• [Short exercise]:
Retype every one of the entries below line for line, keeping each character the same.

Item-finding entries

* Start *

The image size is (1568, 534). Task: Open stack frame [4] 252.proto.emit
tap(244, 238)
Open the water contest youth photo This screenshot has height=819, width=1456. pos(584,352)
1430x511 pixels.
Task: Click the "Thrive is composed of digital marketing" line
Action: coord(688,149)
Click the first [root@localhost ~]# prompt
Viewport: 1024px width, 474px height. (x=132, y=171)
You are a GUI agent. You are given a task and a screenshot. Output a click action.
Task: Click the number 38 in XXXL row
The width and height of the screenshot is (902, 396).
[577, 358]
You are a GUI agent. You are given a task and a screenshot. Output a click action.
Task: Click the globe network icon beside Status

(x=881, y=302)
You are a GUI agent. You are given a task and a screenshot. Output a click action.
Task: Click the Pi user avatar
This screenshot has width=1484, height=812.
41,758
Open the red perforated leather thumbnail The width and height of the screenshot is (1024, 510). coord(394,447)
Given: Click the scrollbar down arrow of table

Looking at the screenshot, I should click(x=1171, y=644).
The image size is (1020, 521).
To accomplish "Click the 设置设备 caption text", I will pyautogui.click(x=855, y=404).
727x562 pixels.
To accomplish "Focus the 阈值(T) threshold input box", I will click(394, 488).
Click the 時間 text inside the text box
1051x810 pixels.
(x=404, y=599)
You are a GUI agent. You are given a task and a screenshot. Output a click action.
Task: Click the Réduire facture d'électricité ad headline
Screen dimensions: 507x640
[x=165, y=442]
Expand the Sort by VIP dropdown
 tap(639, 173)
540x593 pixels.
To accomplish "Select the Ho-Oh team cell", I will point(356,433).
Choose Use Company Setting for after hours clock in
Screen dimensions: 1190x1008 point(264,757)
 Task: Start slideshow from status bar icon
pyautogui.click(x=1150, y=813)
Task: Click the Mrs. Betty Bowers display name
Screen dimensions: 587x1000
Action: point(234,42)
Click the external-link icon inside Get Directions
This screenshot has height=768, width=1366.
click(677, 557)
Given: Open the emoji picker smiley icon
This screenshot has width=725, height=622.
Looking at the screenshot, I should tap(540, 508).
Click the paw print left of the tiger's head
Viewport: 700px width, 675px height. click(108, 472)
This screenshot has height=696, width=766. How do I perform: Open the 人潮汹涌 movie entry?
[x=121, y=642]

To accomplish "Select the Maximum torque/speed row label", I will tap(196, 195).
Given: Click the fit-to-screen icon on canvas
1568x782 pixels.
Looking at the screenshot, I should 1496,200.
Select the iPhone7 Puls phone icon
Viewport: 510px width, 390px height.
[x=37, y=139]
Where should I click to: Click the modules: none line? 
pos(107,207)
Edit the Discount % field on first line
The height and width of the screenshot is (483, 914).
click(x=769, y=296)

* End *

• [Task output]:
The image size is (1568, 534). Task: Open stack frame [4] 252.proto.emit
tap(244, 238)
Open the water contest youth photo This screenshot has height=819, width=1456. pos(584,352)
1430x511 pixels.
Task: Click the "Thrive is composed of digital marketing" line
Action: coord(688,149)
Click the first [root@localhost ~]# prompt
Viewport: 1024px width, 474px height. (x=132, y=171)
You are a GUI agent. You are given a task and a screenshot. Output a click action.
Task: Click the number 38 in XXXL row
The width and height of the screenshot is (902, 396).
[577, 358]
You are a GUI agent. You are given a task and a screenshot. Output a click action.
Task: Click the globe network icon beside Status

(x=881, y=302)
You are a GUI agent. You are given a task and a screenshot. Output a click action.
Task: Click the Pi user avatar
This screenshot has width=1484, height=812.
41,758
Open the red perforated leather thumbnail The width and height of the screenshot is (1024, 510). coord(394,447)
Given: Click the scrollbar down arrow of table

Looking at the screenshot, I should click(x=1171, y=644).
The image size is (1020, 521).
To accomplish "Click the 设置设备 caption text", I will pyautogui.click(x=855, y=404).
727x562 pixels.
To accomplish "Focus the 阈值(T) threshold input box", I will click(394, 488).
Click the 時間 text inside the text box
1051x810 pixels.
(x=404, y=599)
You are a GUI agent. You are given a task and a screenshot. Output a click action.
Task: Click the Réduire facture d'électricité ad headline
Screen dimensions: 507x640
[x=165, y=442]
Expand the Sort by VIP dropdown
 tap(639, 173)
540x593 pixels.
To accomplish "Select the Ho-Oh team cell", I will point(356,433).
Choose Use Company Setting for after hours clock in
Screen dimensions: 1190x1008 point(264,757)
 Task: Start slideshow from status bar icon
pyautogui.click(x=1150, y=813)
Task: Click the Mrs. Betty Bowers display name
Screen dimensions: 587x1000
Action: point(234,42)
Click the external-link icon inside Get Directions
This screenshot has height=768, width=1366.
click(677, 557)
Given: Open the emoji picker smiley icon
This screenshot has width=725, height=622.
Looking at the screenshot, I should tap(540, 508).
Click the paw print left of the tiger's head
Viewport: 700px width, 675px height. click(108, 472)
This screenshot has height=696, width=766. How do I perform: Open the 人潮汹涌 movie entry?
[x=121, y=642]

To accomplish "Select the Maximum torque/speed row label", I will tap(196, 195).
Given: Click the fit-to-screen icon on canvas
1568x782 pixels.
Looking at the screenshot, I should 1496,200.
Select the iPhone7 Puls phone icon
Viewport: 510px width, 390px height.
[x=37, y=139]
Where should I click to: Click the modules: none line? 
pos(107,207)
Edit the Discount % field on first line
The height and width of the screenshot is (483, 914).
click(x=769, y=296)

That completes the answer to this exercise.